Beyond the wink to “Planet of the Apes, the final image represents a possible state for our humanity on the planet if we keep on denying the crisis. We will be climbing up that last tree, noticing that there are no leaves and that the landscape below is totally barren, but hoping we can escape to the end of the tree, expecting something better up there for us.

The monkey is about to die under the scorching sun. Until it is rescued, and saved.

Who will rescue us?

The question is for us to consider. Today. When the land is not barren, when trees still have leaves, when we can still live in their pleasant shade.

If we miss the deep underlying question raised in the documentary, we will miss the call to act. Collectively.

There is time still to attend to that tree and to the ground below. Before we are forced to climb up to nothingness.

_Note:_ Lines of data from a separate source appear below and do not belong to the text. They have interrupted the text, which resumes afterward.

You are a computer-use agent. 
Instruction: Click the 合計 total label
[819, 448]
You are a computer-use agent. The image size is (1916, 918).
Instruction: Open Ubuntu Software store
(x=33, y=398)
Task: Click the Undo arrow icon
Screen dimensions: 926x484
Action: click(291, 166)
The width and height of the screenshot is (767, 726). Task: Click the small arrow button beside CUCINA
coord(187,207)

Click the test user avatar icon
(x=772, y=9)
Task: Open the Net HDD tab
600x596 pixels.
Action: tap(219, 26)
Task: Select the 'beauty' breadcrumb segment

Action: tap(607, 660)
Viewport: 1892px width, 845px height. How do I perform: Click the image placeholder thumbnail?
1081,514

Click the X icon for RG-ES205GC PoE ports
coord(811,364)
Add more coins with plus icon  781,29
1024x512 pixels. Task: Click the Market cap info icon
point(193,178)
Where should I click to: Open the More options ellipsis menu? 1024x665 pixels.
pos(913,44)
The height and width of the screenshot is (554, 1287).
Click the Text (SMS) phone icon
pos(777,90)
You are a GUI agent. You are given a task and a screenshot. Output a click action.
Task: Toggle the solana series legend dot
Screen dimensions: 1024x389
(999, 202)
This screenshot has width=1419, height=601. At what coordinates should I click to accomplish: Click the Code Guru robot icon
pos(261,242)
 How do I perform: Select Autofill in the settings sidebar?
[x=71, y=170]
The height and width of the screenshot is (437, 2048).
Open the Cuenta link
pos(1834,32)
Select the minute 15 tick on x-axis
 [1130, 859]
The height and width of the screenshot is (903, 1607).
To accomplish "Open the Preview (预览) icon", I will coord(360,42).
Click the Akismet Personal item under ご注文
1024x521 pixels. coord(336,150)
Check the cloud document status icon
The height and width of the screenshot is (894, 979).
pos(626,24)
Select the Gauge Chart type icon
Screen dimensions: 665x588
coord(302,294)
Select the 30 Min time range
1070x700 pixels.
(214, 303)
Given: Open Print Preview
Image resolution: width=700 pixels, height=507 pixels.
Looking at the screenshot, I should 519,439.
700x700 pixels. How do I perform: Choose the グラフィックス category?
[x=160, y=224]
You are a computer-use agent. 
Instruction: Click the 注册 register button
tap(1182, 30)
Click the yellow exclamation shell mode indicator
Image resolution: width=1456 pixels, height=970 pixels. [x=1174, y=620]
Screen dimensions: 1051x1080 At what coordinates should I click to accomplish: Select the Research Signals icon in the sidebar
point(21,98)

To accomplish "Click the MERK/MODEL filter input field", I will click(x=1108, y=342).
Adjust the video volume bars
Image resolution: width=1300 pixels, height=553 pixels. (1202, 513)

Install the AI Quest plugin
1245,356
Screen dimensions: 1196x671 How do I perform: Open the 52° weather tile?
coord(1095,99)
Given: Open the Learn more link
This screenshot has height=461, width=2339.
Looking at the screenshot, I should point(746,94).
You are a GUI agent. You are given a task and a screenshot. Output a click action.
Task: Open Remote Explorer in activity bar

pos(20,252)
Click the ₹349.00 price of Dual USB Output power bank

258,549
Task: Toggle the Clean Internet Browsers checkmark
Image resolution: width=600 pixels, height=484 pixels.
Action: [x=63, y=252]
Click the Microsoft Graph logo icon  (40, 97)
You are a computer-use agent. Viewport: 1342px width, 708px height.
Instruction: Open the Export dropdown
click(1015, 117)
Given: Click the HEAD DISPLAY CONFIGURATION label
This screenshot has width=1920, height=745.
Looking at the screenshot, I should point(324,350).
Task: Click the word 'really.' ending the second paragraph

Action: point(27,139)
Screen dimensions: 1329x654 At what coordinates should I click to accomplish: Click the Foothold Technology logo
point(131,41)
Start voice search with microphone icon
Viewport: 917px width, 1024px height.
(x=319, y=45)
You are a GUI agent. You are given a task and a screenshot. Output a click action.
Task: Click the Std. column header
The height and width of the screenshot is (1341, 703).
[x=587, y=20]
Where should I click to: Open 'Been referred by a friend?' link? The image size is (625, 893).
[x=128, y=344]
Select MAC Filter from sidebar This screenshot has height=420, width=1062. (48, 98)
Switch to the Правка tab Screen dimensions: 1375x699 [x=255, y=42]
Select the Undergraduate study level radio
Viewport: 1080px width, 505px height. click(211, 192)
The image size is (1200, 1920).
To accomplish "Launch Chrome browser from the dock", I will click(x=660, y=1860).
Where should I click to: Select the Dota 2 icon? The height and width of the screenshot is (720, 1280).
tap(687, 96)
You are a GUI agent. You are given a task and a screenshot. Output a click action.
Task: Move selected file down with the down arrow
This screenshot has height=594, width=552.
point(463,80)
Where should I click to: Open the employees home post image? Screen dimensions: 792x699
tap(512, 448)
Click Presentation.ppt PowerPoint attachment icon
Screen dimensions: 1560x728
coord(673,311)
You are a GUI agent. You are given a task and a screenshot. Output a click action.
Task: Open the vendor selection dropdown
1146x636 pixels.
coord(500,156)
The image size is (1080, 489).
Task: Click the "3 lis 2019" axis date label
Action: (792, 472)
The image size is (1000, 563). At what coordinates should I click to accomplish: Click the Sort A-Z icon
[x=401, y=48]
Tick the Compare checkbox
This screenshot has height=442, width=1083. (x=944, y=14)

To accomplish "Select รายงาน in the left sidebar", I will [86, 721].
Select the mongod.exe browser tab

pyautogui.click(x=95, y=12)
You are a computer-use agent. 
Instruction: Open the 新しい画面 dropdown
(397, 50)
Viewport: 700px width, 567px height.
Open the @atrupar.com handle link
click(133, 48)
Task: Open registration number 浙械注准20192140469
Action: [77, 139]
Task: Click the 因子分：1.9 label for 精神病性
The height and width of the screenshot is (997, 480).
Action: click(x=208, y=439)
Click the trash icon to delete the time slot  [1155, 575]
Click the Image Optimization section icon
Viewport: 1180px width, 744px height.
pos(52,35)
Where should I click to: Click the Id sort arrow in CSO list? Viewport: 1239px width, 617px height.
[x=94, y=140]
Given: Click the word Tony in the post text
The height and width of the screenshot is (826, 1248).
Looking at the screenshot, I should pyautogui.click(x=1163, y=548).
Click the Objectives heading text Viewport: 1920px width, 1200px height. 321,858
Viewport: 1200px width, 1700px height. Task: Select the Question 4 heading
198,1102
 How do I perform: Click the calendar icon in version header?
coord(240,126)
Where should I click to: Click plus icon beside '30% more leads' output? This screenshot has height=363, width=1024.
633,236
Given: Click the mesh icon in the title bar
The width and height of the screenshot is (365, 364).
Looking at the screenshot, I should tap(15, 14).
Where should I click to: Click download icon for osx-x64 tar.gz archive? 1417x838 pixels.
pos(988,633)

2-THE AFTERMATH OF THE LOCKDOWN (the short-term/the long-term)

To wear a mask in the open air might appear useless.

But such an analysis confines (no pun intended) the mask to the inner fiction ring.

In the outer fiction dimension, to wear a mask reveals its pedagogic function: with a mask on, we are reminded of the ongoing extraordinary context.

Awareness of the virus must have an impact of on our ways of interacting and socializing. This simple but essential tool facilitates overall social distancing rules in a world that looks the same but is still being shaped by a virus that is anything but gone.

When wearing a mask, we are protecting others. We take care of each other. The mask is only fully operative if reciproquated and framed within the protocol of all the other sanitary measures (hand washing and physical distancing in particular).

A short-term surrender of our immediate and individual comfort.

A long-term collective benefit if we contain the spread of the virus.

What model will prevail on the planet? The mask-off or the mask-on model?